4) What is worth more - a home with views over 'unspoiled' countryside with a massive garden, a few miles from a motorway junction or railway station half an hour from London, or an identical home with the same sized garden in the Scottish Highlands, miles from anywhere? The former, and that higher value relates to the site premium, not to the physical building.

Or as a thought experiment, what all the farmland/forests in the UK (50 million acres) were split up into one million plots of 50 acres each, and a lovely big house were built in the middle of each.

Would those million houses all be worth the same? Of course not. Some would be worth less than what they cost to build, some would be worth £millions.

Simples!

8 comments:

ThomasBHall said...

Don't forget that for the very rich, the price paid will reflect a number of other things above site premium and cost of improvements- so the % of selling price (I accept is only given as a rough guide) breaks down. At this point, the price is made up of "art value" too, and should not be taxed beyond the site premium itself.

Anonymous said...

"The location value of just the plot of a stately home in the middle of nowhere is the same as an adjoining piece of farmland, because that is its location, in farmland"

Presumably, the value of such a plot would rather more logically be the same an 'an adjoining piece of farmland' were that farmland to be granted planning permission for a residential building.

Sobers said...

The trouble is that the thing you wish to tax (site only rental value) doesn't really exist in reality, only as a theoretical construct. No-one rents empty land, and then builds houses on it, or shops or factories. They buy the plot and do that, or they rent the house/shop/factory thats already there. So there are no market arrived at site only rental values to use as comparisons, beyond the rental market for farmland.

If you wished to tax the pure rental value, that would make more sense, because every property has a reasonably easily calculated rent, and if you wished to tax the sale/purchase value, again thats relatively easily worked out. But this insistence that LVT is levied on the 'site only rental value' is absurd, because such a thing doesn't actually exist, and thus for any given property is purely arbitrary.

benj said...

@ Sobers
Ok don't call it the site rental value.

Call it the "location only value if that property were rented out instead of owner occupied."

Which for 99% of all UK domestic property is an afternoons work on a PC.

For the other 1%, I'm sure that's not too tricky either, but might require an individual survey to get the ball rolling.

Any discrepancies regarding valuation are capitalised into selling prices anyway. So once a LVT system has bedded in and a property has been sold, it doesn't matter.

MW's simplified LVT, i.e 24 bands, let's everyone know where they stand, when they comes to buy/sell their home.

Remember, we already have LVT. Only it's all privately collected.

Bayard said...

"Which for 99% of all UK domestic property is an afternoons work on a PC."

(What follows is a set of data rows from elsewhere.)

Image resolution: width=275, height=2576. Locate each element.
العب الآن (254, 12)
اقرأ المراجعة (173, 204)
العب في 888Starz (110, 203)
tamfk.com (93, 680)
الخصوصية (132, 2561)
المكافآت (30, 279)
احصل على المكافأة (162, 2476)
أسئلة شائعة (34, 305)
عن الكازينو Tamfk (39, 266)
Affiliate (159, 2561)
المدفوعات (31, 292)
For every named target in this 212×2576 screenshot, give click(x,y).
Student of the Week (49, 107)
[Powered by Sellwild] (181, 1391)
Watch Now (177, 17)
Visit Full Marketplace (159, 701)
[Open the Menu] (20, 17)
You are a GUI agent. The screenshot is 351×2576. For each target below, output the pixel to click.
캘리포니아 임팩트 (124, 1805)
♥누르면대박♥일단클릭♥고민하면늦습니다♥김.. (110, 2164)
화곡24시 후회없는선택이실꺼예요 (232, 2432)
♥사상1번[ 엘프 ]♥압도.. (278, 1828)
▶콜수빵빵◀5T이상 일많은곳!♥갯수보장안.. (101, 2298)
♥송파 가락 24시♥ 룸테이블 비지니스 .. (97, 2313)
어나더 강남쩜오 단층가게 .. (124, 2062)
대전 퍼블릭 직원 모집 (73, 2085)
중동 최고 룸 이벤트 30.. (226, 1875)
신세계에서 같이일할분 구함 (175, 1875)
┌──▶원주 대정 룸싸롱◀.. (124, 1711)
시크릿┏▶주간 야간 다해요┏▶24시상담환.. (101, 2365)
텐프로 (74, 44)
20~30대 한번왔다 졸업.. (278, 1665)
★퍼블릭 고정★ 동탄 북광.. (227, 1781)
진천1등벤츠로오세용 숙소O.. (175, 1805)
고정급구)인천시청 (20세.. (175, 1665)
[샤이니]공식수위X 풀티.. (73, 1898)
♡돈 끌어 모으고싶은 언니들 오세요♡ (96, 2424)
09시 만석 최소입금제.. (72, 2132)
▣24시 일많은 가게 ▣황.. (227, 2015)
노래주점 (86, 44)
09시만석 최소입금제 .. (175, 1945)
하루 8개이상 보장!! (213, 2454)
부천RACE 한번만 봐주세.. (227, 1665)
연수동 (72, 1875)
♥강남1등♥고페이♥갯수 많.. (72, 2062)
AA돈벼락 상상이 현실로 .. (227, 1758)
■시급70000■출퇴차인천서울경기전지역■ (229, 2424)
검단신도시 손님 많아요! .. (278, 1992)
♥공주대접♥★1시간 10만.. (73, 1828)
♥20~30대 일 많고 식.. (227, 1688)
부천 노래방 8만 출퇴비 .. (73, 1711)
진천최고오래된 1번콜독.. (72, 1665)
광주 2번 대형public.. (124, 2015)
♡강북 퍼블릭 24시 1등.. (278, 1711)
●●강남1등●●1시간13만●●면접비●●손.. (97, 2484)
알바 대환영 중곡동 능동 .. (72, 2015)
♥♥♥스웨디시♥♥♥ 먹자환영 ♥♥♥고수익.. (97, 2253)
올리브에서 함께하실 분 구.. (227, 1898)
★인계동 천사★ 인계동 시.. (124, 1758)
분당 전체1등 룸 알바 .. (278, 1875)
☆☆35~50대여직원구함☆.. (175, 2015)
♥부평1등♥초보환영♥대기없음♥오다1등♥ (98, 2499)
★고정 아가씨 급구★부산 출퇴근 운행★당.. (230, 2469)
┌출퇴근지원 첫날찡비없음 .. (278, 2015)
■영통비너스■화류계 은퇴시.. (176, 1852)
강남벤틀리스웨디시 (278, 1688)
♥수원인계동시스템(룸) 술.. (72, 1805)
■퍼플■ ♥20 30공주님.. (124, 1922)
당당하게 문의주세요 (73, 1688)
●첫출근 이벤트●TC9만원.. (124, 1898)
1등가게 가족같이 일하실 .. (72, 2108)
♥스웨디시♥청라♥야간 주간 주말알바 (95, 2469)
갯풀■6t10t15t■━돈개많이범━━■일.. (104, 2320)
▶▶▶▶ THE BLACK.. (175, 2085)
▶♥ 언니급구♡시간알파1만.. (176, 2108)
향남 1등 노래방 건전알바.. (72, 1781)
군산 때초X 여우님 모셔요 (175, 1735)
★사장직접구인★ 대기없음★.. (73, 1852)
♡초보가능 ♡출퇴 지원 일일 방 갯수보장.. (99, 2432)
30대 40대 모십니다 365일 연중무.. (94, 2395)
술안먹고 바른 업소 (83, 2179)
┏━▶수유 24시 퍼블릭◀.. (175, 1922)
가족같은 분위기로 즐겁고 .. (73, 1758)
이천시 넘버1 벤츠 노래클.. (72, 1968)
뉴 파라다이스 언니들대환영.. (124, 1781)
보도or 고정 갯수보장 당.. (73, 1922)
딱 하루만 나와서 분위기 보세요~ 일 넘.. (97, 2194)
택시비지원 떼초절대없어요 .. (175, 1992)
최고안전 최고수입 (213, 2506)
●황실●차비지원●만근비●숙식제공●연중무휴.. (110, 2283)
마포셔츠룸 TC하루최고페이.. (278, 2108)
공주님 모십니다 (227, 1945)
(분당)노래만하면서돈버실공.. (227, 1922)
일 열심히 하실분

Regardless of how unusual your house was, if you went to a letting agent and asked him to rent it out from you, it is extremely unlikely that he would say "No, sorry, it's too complicated to set a rental value" and send you away.

Mark Wadsworth said...

BJ, I said 26, A to Z.

B, thanks for back up.

benj said...

MW, are you sure there's 26 letters in the alphabet? Sounds like more Commie nonsense to me.

Mark Wadsworth said...

BJ, yes positive, I put them on rows on a spreadsheet and the whole alphabet covered 26 lines.

The point being that 1.2^26=100.

26 LVT bands, each 20% "wide" means that the top homes pay 100 times as much as the bottom ones, which seems about right to me.